1Informal Notes
2August 8th, 2001
3Chuck Liang
4
5
6This directory contains all the files for an experimental compiler
7written in Teyjus Lambda Prolog (please use most recent version -
8b31). The source language being compiled is called "bobcat", because
9it syntactically resembles the "tiger" language described in Andrew
10Appel's compiler text. Bobcat however, has a rudimentary form of C++
11style object orientation. The target language is Sparc assembly code.
12Executables are created using cc (or gcc) in its role as an assembler.
13
14 The purpose of this project is to demonstrate and study the use of
15a higher order logic programming language in compiler construction.
16Optimizing compilers take years to develop, and it's not my purpose to
17perfect a product. I want to develop a set of techniques, that
18combined with previous work by various researchers in higher order
19specification, can be used in realistic compilation. For this purpose
20I've chosen to compile a very typical, imperative style language.

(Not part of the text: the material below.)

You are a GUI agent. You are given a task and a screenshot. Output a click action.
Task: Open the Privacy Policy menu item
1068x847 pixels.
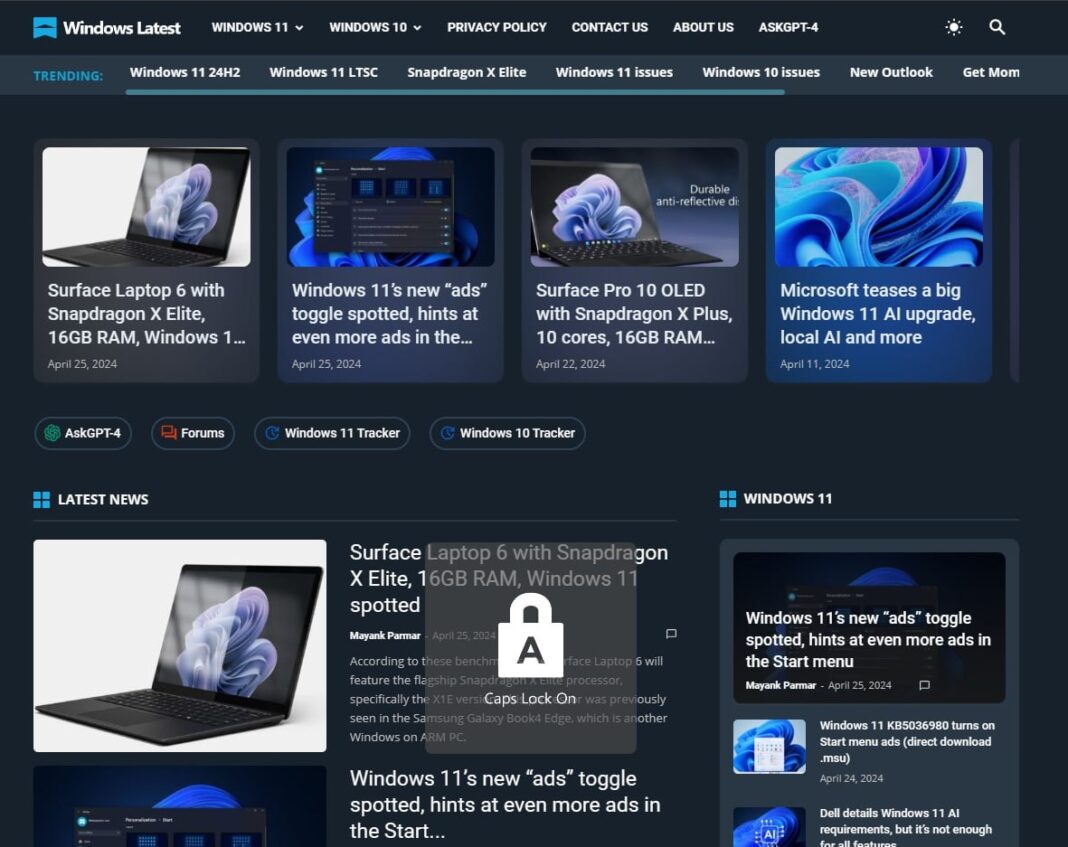click(497, 28)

21I've also decided to forgo simple abstract machines in favor of a real
22RISC architecture, namely Sparc.
23
24The get a sense of the bobcat language being compiled, look at
25"test3.bob" and "test7.bob". The generated assembly codes are in
26"test3.s" and "test7.s" respectively. Type "gcc test3.s" or "gcc
27test7.s" on a Sparc machine to generate a normal executable a.out,
28then type "./a.out" to run the program. (Use "cc" if gcc is not
29available). Using the C linker has the beneficial effect of allowing
30C functions (printf) to be called from bobcat programs. :)
31
32
33**
34Some of the code presented here slightly varies from those presented
35in the paper "Compiler Construction in Higher Order Logic Programming."
36The compiler is meant to be experimental and will undergo refinements
37and even major overhauls over time.
38**
39
40
41The structure of the modules are as follows. "bobcatgram" accumulates
42"bobabsyn" and "lambdayacc". The other modules all accumulate the one
43listed before it:
44
45
46module "bobabsyn":
47 Defines the higher order abstract syntax for the bobcat language. The
48 .mod file contains copy clauses for substitution. The file also has
49 first-order alternatives (unused) for certain constructs.
50
51 It may seem strange that this module have abs constructors of type
52 (string -> texp) -> texp. This was a somewhat arbitrary decision.
53 I could have used (texp -> texp) -> texp, but the string form
54 was just more convenient at the time, and it stuck. Teyjus allows
55 the introduction of eigenvariables of type string without any problems,
56 and I don't think it makes that much of a difference. After all, the
57 NAMES are what we want to abstract over.
58
59
60module "lambdayacc"
61 A deterministic, bottom-up parser generator. Grammar symbols have type
62 "gs". This module also contains a semi-customizable lexical scanner.
63
64
65module "bobcatgram"
66 The specification of the bobcat grammar and semantic actions of the parser.
67 The sig file contains the declarations of the grammar symbols used.
68
69
70module "bobparser"
71 The parser that's generated automatically from bobcatgram by lambdayacc.
72 bobparser produces a lambda syntax tree (type texp). To get a good idea
73 of what kind of structure is produced, parse one of the simpler bobcat
74 programs with:
75
76 [bobparser] ?- parsefile "test4.bob" A.
77
78 There is no need to regenerate the parser unless changes are made to the
79 "cfg" clause in "bobcatgram". Changes to semantic actions in "bobcatgram",
80 as long as they retain the same types, will not affect the parser.
81
82
83module "kitty"
84 Contains the definition of a continuation passing style intermediate
85 representation (type kexp) and the transformation from the lambda syntax
86 tree to CPS form. This module is probably the most interesting component
87 of the present project.
88
89 To see a sample cps representation of a program, do
90
91 [kitty] ?- parsefile "test4.bob" (program A), formcps kret A B.
92
93 Variable B will be instantiated with the cps form of the program.
94
95 Be aware that the construct "kfix" doesn't exactly define functions,
96 but is used to abstract over names for local functions as well as variable
97 and class definitions. "kfunc" is the construct that defines functions.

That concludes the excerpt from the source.